| WHAT THE TASK ASKS |
When you copy the data, keep every line exactly as written and skip the pictures.

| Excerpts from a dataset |
'''

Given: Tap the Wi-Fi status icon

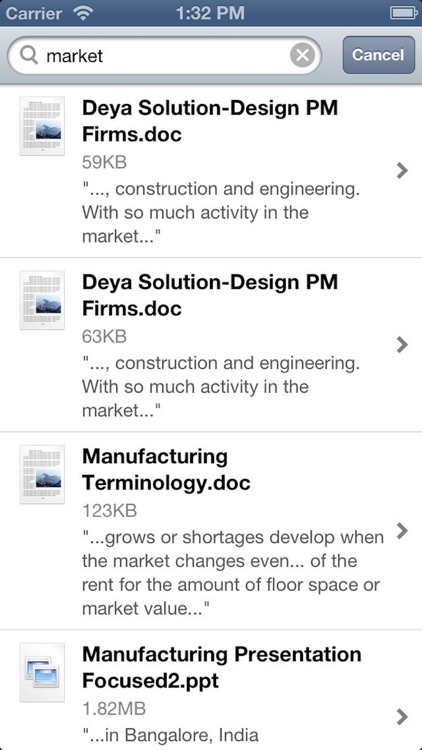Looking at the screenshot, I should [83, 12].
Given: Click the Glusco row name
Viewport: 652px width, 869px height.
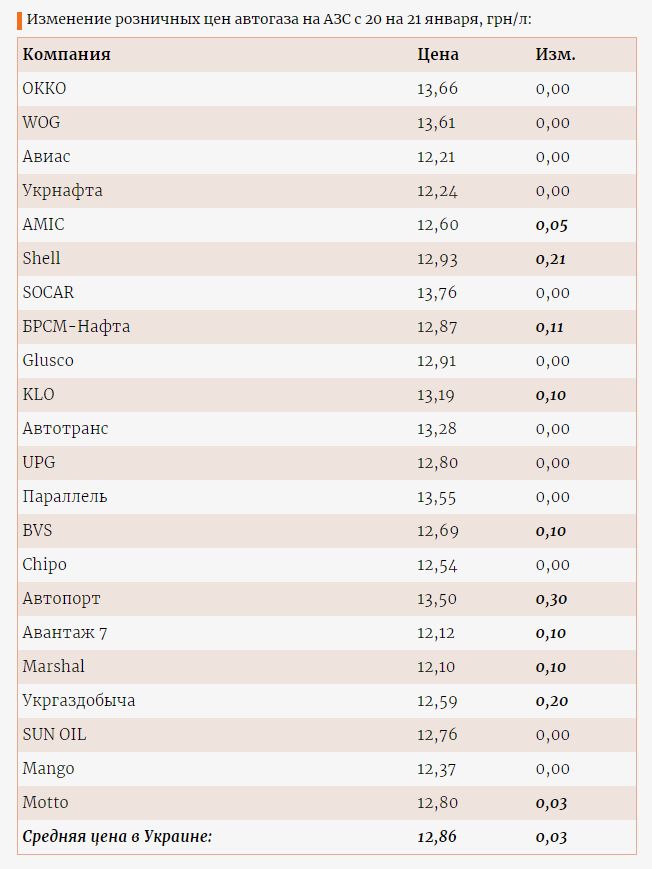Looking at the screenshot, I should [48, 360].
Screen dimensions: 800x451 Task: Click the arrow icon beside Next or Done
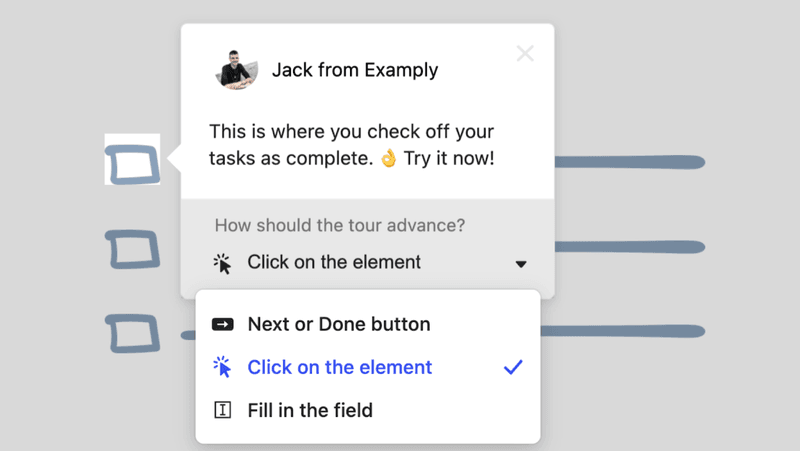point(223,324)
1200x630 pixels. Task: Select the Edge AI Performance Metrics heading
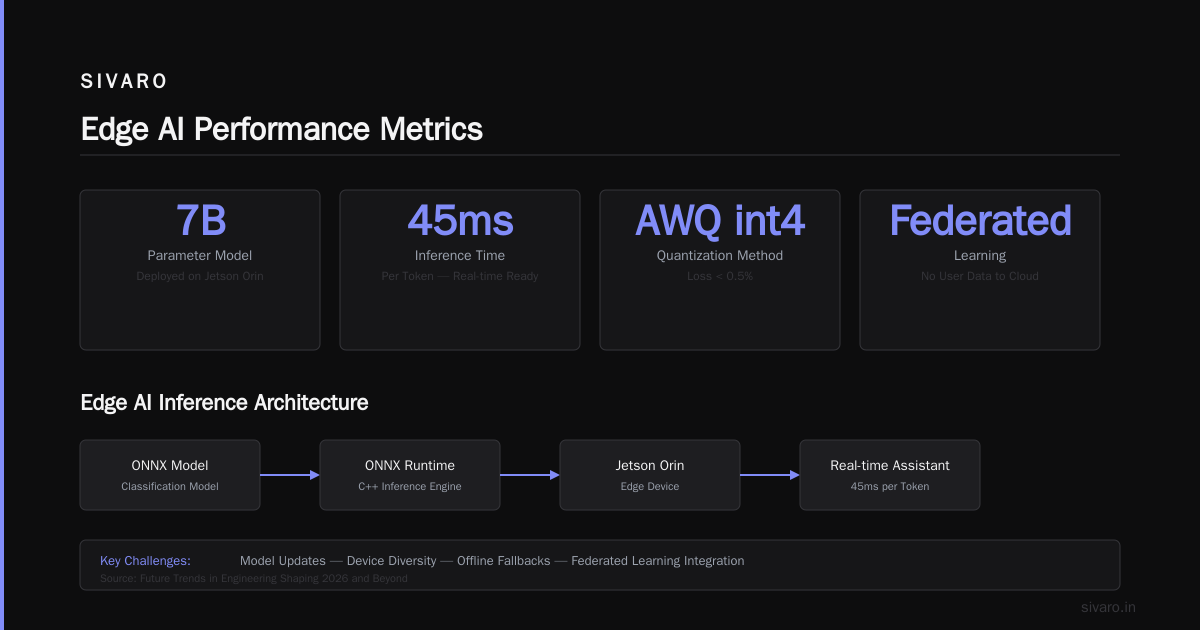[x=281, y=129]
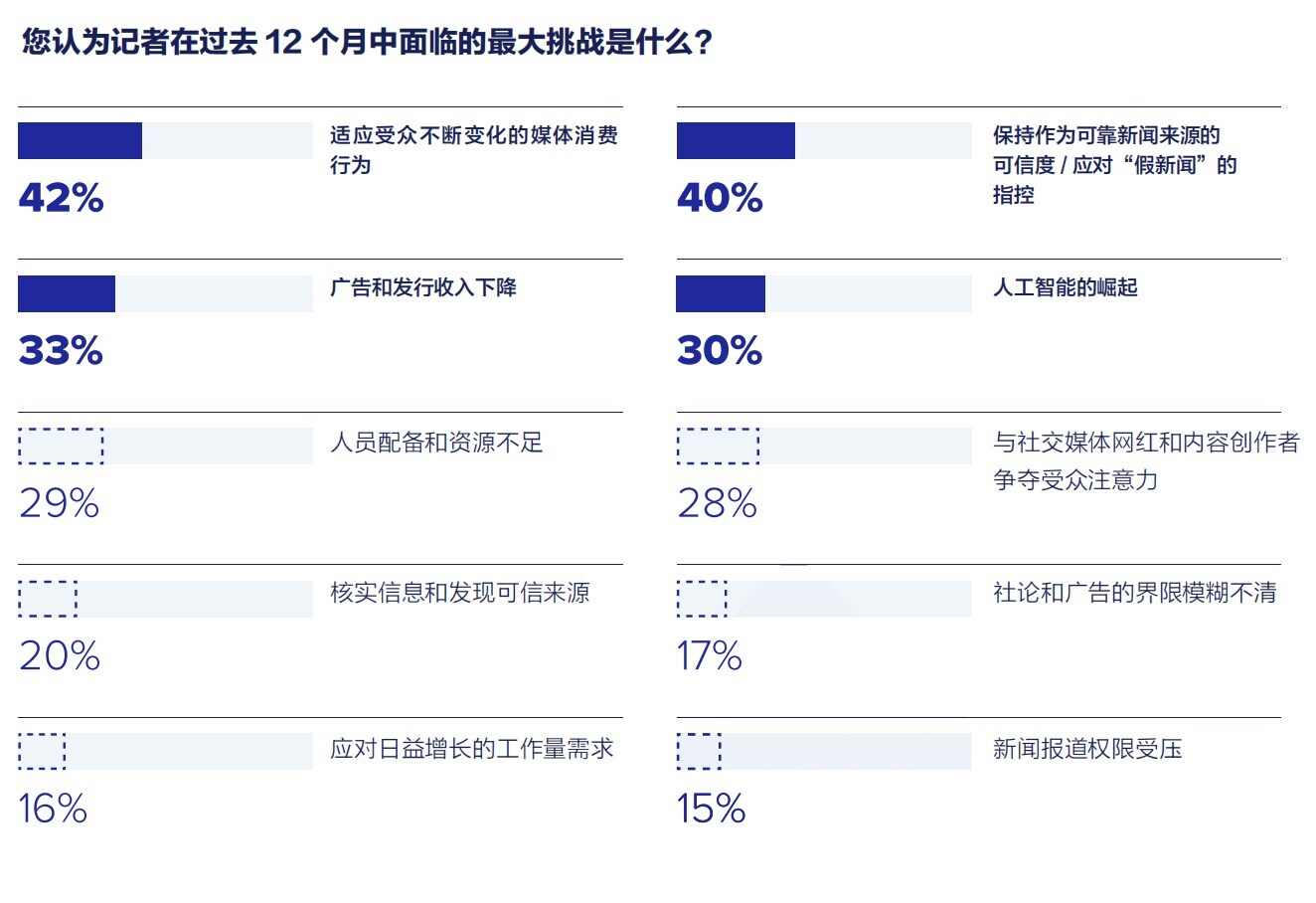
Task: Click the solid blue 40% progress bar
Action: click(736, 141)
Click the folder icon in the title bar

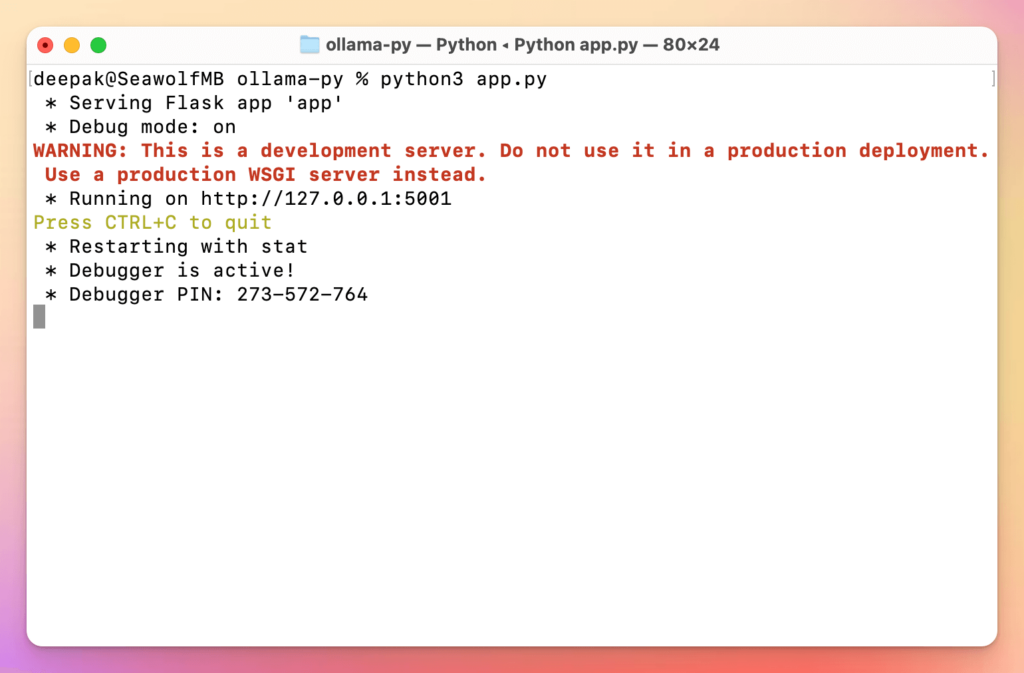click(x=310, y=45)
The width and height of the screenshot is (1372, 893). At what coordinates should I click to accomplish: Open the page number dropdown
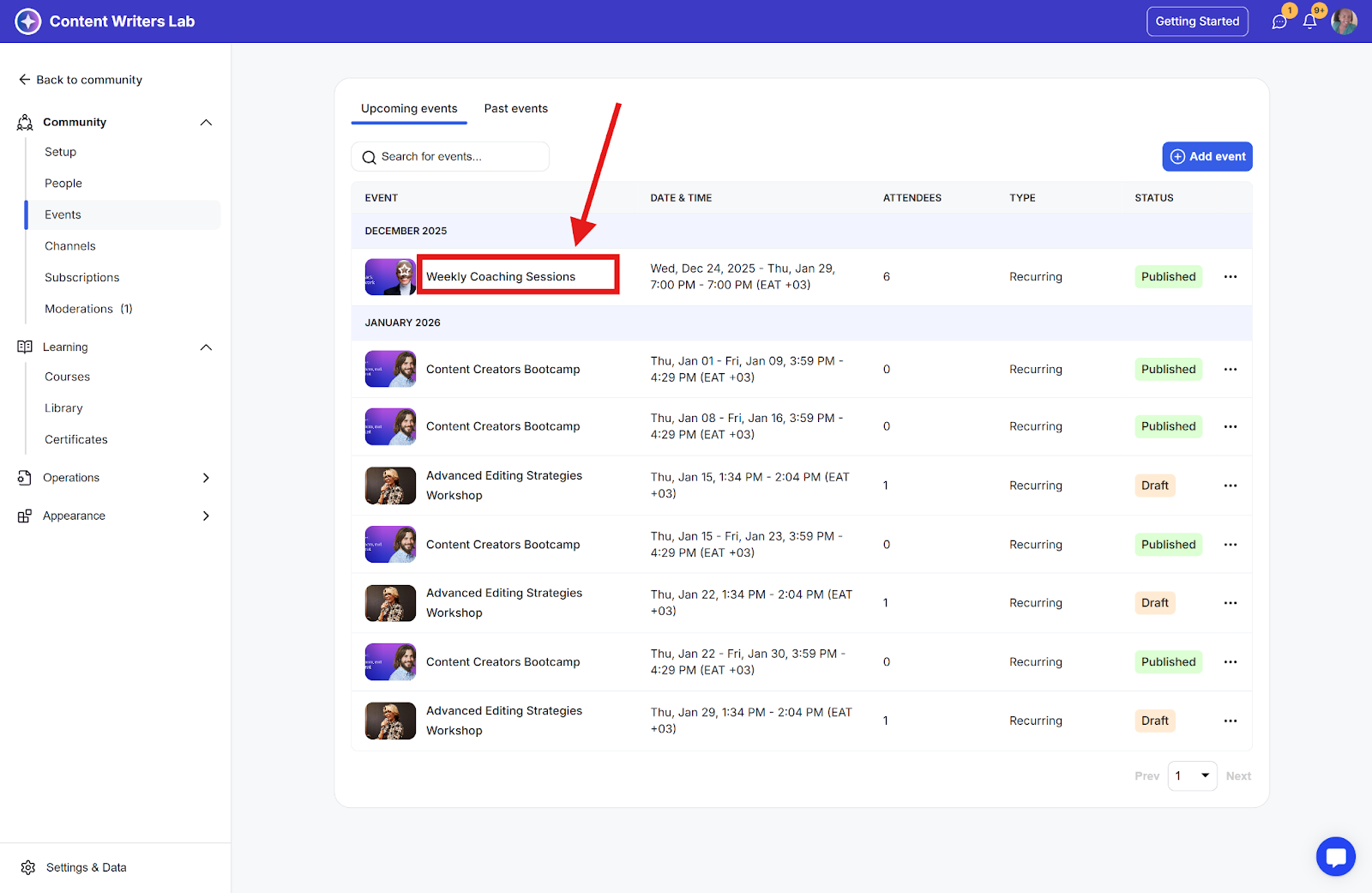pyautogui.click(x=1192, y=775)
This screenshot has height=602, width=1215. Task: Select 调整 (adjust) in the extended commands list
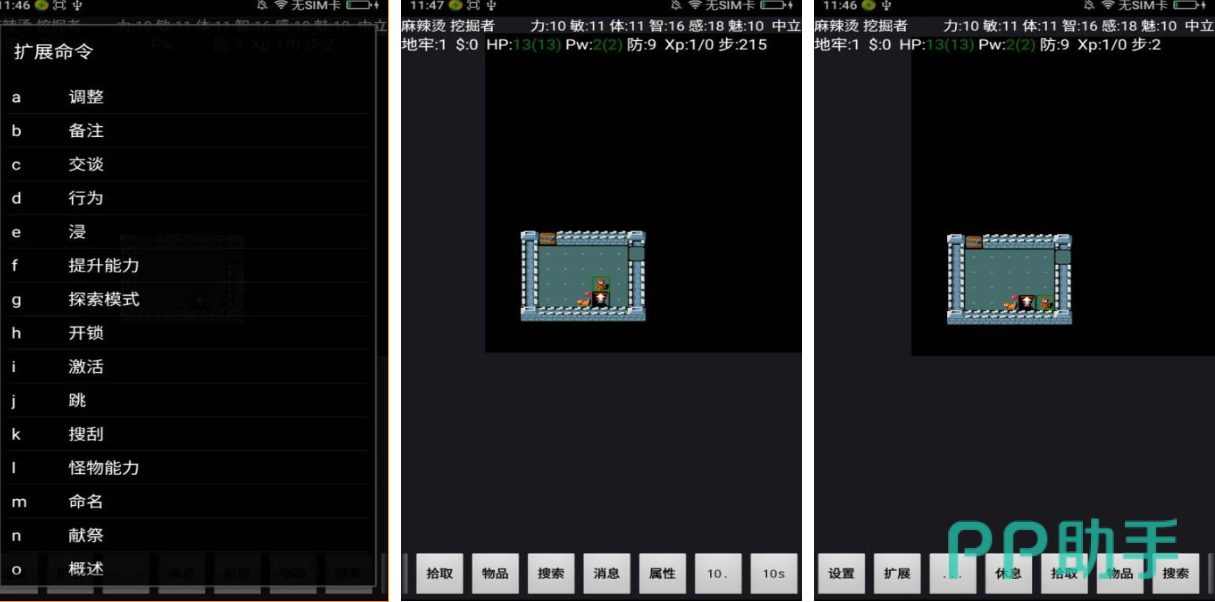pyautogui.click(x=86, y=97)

'''

| RESPONSE TO THE EXERCISE |
Given: Tap the Wi-Fi status icon

Looking at the screenshot, I should [83, 12].
Given: Click the Glusco row name
Viewport: 652px width, 869px height.
Looking at the screenshot, I should [48, 360].
Screen dimensions: 800x451 Task: Click the arrow icon beside Next or Done
point(223,324)
1200x630 pixels. Task: Select the Edge AI Performance Metrics heading
[x=281, y=129]
Task: Click the solid blue 40% progress bar
Action: click(736, 141)
Click the folder icon in the title bar

click(x=310, y=45)
The width and height of the screenshot is (1372, 893). At what coordinates should I click to accomplish: Open the page number dropdown
pyautogui.click(x=1192, y=775)
This screenshot has height=602, width=1215. Task: Select 调整 (adjust) in the extended commands list
pyautogui.click(x=86, y=97)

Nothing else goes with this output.